When Quintanilla arrived at Smith’s
father’s house, he began yelling, as well
as kicking, striking, and pulling Smith’s
hair. Smith was then blindfolded and
taken to another location, tied to the
plumbing in a basement, and beaten by
Quintanilla and two other men. Smith was
kept there overnight and then transported
back to Quintanilla’s house, tied up,
beaten with fire place tools by
Quintanilla, and forced to sleep in a
bathtub.
On February 21, 1995, Smith was able to
escape from Quintanilla’s moving vehicle
and run to Mabry’s Auto Body Garage in
Pershing, Illinois.
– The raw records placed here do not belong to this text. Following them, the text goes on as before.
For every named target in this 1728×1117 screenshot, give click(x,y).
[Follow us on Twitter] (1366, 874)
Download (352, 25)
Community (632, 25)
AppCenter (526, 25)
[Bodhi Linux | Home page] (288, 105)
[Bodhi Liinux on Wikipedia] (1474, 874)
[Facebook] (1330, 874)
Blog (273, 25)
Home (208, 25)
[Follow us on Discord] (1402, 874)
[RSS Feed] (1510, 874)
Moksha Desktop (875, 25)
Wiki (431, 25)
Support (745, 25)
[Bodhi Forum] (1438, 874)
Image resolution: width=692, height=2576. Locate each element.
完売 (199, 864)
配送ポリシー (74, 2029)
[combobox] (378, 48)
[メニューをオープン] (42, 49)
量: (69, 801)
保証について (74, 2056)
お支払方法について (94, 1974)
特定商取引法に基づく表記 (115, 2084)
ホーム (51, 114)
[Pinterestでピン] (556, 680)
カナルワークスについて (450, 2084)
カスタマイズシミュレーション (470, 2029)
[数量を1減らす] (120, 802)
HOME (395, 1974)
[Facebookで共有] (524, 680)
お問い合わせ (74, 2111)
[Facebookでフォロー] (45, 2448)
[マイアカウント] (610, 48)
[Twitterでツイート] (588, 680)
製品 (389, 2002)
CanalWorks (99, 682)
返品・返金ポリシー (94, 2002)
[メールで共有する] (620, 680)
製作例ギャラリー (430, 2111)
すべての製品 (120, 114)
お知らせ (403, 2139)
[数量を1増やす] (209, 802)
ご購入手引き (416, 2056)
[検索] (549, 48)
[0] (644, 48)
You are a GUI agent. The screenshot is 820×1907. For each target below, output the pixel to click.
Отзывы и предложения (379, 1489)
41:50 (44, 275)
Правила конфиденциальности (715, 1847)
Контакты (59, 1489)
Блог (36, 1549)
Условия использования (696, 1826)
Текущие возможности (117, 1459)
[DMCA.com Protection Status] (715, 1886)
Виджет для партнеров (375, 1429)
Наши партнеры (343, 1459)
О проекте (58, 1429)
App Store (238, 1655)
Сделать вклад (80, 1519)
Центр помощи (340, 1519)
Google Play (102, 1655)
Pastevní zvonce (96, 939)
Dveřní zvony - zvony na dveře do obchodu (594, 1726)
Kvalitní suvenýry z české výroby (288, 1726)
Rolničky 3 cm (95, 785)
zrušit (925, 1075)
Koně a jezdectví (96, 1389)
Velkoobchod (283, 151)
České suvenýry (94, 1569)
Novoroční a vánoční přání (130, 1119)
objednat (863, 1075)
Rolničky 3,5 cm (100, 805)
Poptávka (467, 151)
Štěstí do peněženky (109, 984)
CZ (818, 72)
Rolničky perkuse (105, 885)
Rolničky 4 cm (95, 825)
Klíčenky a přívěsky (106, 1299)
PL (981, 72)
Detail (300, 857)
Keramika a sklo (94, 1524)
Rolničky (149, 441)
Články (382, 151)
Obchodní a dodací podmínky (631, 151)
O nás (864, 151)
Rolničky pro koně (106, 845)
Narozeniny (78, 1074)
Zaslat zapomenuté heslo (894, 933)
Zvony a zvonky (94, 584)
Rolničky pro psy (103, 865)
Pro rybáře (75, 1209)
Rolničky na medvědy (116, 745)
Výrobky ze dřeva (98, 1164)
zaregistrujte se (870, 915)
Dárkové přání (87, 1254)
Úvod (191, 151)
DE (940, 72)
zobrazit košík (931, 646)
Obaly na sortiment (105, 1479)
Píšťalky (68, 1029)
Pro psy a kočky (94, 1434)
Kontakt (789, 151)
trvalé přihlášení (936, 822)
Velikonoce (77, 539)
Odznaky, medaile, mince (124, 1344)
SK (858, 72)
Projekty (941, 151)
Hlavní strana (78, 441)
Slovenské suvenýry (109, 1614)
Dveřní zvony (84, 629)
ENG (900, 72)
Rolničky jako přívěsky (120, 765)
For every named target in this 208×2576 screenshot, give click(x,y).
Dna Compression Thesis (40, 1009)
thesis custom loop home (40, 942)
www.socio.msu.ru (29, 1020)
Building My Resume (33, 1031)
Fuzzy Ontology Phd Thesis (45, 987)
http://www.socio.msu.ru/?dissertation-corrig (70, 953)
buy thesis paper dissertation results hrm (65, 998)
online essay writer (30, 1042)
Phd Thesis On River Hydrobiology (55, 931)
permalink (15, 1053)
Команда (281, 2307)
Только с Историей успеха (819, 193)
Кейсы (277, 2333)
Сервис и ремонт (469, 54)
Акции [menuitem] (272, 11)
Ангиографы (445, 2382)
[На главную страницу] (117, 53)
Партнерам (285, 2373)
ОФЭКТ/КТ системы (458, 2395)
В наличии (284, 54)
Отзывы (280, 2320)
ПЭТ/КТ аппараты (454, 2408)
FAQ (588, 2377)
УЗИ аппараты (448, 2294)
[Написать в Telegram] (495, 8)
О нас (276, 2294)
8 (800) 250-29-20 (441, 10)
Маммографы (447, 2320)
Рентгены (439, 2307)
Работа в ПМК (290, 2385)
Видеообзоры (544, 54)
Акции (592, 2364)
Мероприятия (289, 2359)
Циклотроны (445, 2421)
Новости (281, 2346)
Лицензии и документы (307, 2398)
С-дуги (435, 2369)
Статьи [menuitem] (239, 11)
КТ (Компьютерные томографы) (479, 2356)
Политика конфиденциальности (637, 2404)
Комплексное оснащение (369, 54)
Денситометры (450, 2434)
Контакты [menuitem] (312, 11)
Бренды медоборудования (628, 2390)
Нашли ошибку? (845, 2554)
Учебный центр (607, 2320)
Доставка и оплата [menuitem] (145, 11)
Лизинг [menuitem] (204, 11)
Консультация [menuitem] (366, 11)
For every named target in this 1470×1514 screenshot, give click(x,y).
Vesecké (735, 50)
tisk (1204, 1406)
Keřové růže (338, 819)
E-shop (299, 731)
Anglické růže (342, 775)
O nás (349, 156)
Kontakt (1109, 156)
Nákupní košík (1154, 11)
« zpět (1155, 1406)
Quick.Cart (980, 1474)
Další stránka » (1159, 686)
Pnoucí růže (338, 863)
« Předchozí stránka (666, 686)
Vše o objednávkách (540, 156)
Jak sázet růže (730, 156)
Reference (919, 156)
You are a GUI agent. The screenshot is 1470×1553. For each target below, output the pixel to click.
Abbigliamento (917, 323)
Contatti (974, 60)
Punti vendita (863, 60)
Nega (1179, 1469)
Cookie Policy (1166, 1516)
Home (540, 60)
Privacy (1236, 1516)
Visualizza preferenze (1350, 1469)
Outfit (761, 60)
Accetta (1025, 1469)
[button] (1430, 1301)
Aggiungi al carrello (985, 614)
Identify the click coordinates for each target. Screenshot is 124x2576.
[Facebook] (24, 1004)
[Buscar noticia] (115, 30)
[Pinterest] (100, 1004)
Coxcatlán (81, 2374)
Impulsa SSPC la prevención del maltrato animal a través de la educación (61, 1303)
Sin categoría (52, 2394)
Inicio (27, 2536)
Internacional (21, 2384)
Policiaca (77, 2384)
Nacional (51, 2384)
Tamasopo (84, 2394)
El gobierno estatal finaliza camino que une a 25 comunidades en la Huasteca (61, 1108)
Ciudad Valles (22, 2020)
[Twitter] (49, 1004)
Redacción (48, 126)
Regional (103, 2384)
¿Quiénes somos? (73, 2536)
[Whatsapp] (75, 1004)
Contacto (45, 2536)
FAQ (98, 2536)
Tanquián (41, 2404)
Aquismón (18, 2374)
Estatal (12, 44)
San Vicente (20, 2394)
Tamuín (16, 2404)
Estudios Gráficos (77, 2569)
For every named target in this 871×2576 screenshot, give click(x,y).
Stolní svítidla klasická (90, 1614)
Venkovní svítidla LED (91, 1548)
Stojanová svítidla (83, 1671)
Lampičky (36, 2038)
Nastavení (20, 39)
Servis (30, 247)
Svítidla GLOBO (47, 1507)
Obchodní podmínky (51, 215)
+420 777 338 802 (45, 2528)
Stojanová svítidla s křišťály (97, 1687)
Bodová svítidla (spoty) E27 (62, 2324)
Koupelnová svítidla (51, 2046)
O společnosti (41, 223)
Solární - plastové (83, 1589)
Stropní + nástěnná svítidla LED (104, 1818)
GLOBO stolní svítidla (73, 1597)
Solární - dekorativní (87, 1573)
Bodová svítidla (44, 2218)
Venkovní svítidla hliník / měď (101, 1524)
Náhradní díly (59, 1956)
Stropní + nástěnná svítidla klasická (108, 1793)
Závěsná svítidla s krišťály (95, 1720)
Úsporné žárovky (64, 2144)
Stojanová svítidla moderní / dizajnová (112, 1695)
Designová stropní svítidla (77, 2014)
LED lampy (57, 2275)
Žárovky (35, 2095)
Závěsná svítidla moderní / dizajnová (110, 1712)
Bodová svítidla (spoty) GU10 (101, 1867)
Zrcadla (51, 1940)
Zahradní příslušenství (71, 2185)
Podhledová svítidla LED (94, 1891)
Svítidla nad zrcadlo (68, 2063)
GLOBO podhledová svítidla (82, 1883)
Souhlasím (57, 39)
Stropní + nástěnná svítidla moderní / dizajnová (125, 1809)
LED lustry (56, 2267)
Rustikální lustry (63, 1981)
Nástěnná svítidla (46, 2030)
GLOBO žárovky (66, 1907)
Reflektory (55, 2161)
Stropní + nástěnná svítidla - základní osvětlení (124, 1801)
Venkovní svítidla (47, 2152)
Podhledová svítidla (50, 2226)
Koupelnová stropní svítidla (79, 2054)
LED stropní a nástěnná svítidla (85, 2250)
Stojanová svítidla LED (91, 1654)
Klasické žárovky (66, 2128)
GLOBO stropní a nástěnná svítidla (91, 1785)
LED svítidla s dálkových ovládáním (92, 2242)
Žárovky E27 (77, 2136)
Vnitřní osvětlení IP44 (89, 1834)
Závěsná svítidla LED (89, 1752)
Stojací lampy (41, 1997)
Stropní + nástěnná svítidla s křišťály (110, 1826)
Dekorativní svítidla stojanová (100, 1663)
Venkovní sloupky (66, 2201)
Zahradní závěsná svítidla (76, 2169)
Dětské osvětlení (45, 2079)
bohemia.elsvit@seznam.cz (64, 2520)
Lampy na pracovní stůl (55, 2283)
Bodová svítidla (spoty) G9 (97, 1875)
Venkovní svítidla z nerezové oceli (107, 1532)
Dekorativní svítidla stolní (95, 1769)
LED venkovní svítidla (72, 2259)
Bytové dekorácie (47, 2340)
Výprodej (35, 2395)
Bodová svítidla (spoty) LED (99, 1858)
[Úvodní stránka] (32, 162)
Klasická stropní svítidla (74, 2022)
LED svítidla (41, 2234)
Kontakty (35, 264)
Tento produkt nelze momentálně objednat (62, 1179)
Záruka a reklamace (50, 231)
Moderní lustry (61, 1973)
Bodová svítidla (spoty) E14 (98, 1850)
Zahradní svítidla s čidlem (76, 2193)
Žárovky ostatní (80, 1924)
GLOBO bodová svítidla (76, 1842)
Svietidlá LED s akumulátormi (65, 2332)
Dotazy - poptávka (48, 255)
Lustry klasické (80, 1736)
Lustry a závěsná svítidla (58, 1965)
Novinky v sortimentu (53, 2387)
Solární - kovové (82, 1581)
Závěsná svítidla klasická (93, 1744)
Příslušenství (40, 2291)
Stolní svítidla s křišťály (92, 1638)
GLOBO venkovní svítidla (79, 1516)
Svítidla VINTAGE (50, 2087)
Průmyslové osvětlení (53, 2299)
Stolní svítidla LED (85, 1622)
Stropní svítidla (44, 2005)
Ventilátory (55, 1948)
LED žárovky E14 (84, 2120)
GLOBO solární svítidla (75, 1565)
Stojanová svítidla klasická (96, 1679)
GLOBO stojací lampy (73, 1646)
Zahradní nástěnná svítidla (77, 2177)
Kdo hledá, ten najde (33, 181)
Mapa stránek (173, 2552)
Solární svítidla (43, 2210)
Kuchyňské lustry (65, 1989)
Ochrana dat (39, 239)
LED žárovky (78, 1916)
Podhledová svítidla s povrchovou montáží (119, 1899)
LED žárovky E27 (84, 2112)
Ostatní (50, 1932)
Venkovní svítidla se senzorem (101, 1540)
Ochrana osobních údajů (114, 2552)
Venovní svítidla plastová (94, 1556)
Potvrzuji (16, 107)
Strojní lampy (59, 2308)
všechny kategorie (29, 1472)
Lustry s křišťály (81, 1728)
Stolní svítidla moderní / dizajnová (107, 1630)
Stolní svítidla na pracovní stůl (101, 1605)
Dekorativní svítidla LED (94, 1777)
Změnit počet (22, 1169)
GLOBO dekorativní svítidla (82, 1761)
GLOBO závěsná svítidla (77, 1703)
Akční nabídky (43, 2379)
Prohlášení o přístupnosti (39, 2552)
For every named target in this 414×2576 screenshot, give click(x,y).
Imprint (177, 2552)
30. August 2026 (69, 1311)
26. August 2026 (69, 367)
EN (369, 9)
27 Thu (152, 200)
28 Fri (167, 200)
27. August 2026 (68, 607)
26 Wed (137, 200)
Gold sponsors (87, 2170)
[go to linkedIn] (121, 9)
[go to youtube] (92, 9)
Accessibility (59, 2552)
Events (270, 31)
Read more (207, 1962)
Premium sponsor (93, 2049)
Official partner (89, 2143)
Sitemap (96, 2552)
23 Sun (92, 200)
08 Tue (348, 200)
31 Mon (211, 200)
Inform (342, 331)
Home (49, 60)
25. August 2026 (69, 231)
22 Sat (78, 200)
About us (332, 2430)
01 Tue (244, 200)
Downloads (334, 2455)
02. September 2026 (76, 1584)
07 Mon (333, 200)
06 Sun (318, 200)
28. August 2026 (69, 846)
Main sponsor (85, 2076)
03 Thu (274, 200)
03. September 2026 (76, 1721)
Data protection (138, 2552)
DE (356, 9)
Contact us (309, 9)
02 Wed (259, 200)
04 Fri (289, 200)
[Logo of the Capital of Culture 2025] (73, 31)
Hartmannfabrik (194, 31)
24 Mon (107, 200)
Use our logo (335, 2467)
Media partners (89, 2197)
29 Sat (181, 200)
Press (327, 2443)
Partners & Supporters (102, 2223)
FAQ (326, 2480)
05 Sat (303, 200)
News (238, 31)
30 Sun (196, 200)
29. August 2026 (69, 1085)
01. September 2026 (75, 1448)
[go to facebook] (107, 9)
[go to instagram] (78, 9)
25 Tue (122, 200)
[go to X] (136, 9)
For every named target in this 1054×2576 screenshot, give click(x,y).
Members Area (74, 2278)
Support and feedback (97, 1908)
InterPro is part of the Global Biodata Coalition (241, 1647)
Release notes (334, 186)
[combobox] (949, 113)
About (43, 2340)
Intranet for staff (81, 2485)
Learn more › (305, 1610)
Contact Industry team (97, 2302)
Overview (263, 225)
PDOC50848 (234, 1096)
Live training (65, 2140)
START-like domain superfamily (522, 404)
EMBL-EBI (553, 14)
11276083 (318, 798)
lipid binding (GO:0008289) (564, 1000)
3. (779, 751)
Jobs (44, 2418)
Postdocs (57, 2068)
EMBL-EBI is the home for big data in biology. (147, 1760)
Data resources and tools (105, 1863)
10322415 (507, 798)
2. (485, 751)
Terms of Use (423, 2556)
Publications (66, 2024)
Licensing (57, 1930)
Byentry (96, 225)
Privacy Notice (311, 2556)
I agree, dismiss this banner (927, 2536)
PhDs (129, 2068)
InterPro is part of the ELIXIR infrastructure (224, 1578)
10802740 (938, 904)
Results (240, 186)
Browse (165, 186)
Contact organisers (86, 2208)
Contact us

When Franklin County,
Illinois, Sheriffs arrived at Mabry’s,
they found Smith, in a state of near
hysteria, with his eyes swollen and
discolored, and his forehead and face
marked by numerous cuts and bruises.
There were also marks, cuts, and bruises
on his body.
After investigating the kidnaping, the
Sheriff’s department obtained an arrest
warrant for Quintanilla and his wife, as
well as a search warrant for their
residence. The warrant for the residence
included all outbuildings and vehicles
located on the property, and authorized,
in part, the search for Smith’s blood,
fireplace tools used to beat Smith,
marijuana, and firearms./1 The complaint
included a report of Deputy Don Jones
regarding his interview with Smith after
he was kidnaped, and also stated that
another law enforcement officer knew that
the defendant maintained a number of dogs
on the premises. Based on the exigencies
set out in the complaint, the issuing
judge waived the customary knock and
announce requirements.
On February 21, 1995, law enforcement
officers went to the defendant’s
residence to execute the arrest and
search warrants. As the officers
approached the house, Quintanilla and his
wife came to the front door to meet them.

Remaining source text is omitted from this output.